▶ _WORK REQUIRED_
Which lines in the records below contain the string "coordinates"? Report each such line in full, treating uppercase and lowercase as different.

+ + + + +

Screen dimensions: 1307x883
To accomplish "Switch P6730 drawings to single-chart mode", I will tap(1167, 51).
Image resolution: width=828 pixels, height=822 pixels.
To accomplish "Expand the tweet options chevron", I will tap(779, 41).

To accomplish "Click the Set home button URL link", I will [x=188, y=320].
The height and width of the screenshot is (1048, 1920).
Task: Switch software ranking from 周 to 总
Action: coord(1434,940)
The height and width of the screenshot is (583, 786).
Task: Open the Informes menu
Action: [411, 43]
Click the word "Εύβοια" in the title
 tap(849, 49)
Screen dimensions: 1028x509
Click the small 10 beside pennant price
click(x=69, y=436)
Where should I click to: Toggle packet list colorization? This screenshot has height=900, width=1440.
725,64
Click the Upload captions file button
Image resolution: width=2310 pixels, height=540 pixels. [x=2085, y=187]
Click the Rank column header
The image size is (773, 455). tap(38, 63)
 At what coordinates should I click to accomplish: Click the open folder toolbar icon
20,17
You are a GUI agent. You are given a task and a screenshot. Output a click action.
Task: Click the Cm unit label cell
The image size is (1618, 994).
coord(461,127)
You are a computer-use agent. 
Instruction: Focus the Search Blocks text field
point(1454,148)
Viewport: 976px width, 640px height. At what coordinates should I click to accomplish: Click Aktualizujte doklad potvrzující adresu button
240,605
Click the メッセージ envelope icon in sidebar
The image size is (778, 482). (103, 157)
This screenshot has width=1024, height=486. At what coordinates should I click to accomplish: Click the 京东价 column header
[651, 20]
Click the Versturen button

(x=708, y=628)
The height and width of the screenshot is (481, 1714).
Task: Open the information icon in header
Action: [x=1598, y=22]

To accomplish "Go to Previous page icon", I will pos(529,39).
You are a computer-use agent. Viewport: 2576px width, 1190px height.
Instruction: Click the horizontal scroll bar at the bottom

+ + + + +

▶ _FINISHED EXERCISE_
 At what coordinates should I click to accomplish: Click the open folder toolbar icon
Viewport: 976px width, 640px height. At what coordinates should I click to accomplish: Click Aktualizujte doklad potvrzující adresu button
This screenshot has width=1024, height=486. At what coordinates should I click to accomplish: Click the 京东价 column header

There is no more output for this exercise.